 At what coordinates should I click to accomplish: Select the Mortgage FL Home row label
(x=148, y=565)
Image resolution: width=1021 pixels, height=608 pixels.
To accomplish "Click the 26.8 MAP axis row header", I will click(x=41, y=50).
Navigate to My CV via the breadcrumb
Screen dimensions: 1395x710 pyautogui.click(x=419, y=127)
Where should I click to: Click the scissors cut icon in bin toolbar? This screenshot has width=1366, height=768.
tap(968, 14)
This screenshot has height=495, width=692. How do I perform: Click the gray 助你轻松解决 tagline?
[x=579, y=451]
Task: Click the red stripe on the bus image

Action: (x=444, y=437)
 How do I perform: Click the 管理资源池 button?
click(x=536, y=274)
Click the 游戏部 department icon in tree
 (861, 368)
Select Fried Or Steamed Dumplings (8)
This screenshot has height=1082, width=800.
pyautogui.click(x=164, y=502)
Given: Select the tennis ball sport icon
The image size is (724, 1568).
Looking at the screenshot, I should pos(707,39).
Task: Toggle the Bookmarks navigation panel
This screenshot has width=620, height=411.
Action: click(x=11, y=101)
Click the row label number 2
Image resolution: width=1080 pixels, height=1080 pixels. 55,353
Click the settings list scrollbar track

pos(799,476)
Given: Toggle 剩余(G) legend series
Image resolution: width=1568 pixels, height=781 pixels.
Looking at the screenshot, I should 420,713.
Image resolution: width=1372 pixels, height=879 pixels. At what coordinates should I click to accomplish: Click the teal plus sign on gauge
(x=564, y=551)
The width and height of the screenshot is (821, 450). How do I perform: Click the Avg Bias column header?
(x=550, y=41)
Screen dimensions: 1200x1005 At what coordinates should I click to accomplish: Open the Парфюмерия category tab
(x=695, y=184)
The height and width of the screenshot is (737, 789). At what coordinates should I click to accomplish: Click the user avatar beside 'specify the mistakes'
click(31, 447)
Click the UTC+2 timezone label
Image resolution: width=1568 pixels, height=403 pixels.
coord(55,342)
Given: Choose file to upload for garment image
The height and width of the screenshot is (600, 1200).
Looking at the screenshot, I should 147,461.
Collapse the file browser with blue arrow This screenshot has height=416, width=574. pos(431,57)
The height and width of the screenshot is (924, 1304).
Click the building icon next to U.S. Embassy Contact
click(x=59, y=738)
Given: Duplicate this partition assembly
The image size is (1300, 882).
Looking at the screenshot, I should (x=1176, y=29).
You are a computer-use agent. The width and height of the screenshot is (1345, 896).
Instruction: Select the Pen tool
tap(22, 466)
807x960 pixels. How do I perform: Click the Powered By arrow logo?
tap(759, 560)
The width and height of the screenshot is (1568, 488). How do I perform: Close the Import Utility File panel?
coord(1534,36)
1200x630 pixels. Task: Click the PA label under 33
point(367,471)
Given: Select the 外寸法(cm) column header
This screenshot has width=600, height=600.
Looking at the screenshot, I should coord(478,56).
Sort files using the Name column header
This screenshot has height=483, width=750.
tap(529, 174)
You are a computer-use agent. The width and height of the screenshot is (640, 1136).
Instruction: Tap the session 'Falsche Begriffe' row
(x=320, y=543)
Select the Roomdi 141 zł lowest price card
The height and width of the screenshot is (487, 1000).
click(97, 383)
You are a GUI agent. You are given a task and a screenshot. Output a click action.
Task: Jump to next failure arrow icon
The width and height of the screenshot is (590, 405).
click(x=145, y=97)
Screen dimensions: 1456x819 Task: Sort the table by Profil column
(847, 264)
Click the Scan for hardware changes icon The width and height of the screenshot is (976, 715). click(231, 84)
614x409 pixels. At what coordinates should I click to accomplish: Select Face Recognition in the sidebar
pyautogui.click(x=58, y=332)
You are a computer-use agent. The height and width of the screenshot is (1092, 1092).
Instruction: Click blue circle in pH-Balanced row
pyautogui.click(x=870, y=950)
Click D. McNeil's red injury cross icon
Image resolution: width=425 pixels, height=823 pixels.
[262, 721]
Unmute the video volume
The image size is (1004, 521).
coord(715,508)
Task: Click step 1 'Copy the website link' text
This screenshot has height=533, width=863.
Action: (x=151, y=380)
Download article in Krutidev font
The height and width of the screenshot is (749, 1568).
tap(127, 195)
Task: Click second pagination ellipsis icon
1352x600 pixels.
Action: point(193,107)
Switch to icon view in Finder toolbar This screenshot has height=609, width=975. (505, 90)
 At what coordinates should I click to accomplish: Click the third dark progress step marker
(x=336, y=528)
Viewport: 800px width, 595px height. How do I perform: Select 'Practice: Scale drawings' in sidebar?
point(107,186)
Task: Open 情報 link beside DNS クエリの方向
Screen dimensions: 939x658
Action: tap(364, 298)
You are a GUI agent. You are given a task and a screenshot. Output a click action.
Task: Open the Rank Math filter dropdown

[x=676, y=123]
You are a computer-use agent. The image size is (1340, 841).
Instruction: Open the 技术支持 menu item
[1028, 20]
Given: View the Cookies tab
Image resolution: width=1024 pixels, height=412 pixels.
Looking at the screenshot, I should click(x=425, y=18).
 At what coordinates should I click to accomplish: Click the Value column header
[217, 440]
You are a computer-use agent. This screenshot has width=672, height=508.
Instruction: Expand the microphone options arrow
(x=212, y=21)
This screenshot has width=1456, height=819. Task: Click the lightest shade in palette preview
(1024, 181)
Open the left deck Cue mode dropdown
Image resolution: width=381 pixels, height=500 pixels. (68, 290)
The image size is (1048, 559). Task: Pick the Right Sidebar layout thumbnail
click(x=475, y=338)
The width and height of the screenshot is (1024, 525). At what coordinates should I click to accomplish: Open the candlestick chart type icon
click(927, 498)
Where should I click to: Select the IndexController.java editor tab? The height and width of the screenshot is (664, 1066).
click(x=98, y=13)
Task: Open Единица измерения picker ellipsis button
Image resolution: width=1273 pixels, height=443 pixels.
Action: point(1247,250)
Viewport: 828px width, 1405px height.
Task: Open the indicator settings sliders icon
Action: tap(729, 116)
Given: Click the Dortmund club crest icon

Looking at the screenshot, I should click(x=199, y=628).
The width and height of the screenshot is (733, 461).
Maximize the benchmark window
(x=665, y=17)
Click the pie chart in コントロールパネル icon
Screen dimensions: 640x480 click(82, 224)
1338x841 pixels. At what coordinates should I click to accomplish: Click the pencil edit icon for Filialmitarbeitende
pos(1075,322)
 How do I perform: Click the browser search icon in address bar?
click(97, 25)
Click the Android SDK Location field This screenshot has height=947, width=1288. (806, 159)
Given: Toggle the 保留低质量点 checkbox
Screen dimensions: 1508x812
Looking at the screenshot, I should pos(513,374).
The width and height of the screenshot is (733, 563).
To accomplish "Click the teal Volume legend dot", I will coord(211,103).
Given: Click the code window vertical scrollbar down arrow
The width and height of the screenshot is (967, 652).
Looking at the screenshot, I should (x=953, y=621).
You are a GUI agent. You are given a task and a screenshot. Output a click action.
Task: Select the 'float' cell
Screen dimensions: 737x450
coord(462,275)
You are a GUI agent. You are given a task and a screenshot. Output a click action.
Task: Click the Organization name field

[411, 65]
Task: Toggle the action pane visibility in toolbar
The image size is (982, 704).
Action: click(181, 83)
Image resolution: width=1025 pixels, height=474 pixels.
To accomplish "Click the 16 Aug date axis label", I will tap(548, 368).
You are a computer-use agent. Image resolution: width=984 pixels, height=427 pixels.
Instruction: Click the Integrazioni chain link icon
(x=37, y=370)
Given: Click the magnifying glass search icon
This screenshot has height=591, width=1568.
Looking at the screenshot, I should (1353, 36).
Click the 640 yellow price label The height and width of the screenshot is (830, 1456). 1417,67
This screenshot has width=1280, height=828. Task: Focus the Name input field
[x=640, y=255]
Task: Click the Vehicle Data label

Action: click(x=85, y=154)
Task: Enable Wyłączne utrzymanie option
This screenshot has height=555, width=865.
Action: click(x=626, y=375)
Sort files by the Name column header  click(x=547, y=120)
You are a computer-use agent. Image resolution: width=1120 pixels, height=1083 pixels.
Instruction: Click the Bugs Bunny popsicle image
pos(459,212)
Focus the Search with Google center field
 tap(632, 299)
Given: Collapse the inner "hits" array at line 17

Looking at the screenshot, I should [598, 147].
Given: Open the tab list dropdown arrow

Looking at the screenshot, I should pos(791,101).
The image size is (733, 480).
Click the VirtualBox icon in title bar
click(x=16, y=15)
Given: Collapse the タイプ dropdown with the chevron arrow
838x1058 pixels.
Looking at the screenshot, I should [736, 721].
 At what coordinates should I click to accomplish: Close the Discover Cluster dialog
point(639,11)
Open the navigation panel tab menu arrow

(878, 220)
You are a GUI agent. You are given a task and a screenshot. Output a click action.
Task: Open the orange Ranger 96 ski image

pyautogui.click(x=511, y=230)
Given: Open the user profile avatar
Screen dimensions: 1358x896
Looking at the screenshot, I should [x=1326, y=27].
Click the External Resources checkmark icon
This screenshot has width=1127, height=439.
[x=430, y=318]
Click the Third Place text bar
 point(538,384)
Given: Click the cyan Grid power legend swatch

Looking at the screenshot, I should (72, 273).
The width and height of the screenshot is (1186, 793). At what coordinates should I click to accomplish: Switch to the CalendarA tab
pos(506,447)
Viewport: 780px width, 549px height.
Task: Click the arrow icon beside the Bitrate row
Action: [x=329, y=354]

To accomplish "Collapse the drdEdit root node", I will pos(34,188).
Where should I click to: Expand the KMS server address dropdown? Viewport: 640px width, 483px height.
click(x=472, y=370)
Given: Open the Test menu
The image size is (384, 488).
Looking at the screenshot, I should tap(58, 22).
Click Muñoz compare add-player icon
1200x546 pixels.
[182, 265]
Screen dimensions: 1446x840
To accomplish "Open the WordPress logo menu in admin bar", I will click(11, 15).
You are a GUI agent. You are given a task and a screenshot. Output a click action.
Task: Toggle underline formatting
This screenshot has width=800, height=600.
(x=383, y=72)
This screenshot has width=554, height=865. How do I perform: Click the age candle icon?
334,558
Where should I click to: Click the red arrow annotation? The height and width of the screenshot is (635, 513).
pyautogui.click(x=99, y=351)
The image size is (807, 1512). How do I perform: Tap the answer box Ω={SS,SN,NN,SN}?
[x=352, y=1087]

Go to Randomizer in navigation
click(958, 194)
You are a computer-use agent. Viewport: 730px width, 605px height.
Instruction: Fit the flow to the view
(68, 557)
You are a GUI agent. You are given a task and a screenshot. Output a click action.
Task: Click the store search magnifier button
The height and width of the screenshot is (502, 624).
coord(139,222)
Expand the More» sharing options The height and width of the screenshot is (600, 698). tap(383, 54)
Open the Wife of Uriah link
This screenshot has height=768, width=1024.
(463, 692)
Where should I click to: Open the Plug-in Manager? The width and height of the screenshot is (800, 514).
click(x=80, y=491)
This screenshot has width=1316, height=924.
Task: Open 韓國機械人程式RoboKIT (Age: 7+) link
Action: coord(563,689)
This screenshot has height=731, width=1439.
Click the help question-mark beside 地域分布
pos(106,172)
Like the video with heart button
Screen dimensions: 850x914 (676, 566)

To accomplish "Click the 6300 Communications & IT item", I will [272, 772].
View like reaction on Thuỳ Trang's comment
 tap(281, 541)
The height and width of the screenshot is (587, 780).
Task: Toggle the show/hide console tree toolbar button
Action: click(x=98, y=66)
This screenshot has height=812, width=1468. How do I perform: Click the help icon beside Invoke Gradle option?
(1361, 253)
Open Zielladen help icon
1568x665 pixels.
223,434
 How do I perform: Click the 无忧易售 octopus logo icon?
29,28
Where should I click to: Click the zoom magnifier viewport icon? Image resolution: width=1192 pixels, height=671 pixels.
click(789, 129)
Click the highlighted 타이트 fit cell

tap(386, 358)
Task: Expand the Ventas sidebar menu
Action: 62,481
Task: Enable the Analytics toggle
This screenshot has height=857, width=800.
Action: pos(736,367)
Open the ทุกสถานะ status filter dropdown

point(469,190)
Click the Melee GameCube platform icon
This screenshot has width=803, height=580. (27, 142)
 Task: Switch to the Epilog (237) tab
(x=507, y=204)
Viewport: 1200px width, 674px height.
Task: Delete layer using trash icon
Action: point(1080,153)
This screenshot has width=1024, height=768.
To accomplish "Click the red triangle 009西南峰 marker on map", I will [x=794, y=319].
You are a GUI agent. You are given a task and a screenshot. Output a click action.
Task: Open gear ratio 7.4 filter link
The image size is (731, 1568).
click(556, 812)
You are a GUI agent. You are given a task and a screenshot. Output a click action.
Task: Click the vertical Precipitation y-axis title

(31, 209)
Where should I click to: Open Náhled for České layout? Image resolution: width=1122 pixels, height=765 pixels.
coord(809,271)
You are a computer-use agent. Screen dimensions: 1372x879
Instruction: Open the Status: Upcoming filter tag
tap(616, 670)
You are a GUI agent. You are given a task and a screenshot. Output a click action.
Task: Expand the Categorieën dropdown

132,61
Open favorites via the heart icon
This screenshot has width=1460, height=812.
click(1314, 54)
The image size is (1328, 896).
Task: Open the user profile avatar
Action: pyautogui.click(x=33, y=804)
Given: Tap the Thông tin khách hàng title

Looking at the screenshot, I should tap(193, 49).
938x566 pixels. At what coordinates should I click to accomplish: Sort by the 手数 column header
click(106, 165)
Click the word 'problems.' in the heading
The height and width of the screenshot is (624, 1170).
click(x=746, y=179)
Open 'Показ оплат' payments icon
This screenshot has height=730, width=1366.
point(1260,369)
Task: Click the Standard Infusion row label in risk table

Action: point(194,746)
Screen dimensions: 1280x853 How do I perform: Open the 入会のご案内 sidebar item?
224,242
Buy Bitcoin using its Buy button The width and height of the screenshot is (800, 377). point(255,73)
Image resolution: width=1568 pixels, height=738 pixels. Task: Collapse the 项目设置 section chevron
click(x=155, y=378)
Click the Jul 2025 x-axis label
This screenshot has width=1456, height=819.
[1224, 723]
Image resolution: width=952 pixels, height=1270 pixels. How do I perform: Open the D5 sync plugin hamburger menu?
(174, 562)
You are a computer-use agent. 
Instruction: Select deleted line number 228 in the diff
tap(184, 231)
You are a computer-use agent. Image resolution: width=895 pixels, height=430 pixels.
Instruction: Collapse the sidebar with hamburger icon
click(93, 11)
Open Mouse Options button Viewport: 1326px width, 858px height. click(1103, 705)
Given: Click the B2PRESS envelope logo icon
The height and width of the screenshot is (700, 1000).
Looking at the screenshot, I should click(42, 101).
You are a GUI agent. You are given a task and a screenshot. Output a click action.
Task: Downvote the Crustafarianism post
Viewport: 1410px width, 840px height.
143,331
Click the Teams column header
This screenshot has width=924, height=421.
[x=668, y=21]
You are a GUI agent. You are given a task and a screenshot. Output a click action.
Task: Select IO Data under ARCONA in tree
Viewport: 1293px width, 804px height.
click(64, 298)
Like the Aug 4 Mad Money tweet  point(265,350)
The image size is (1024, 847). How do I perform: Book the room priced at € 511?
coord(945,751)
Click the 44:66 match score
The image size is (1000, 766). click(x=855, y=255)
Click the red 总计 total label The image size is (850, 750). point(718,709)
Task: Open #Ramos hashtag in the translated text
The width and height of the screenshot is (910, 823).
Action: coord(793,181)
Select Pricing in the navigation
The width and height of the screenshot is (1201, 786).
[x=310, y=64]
——
■ Action item ■
Would you please write out, exactly and with no other lines, the stretch of the listing above from the line containing "This screenshot has height=533, width=863." through the line containing "Switch to icon"?

■ Expected answer ■
This screenshot has height=533, width=863.
Action: (x=151, y=380)
Download article in Krutidev font
The height and width of the screenshot is (749, 1568).
tap(127, 195)
Task: Click second pagination ellipsis icon
1352x600 pixels.
Action: point(193,107)
Switch to icon view in Finder toolbar This screenshot has height=609, width=975. (505, 90)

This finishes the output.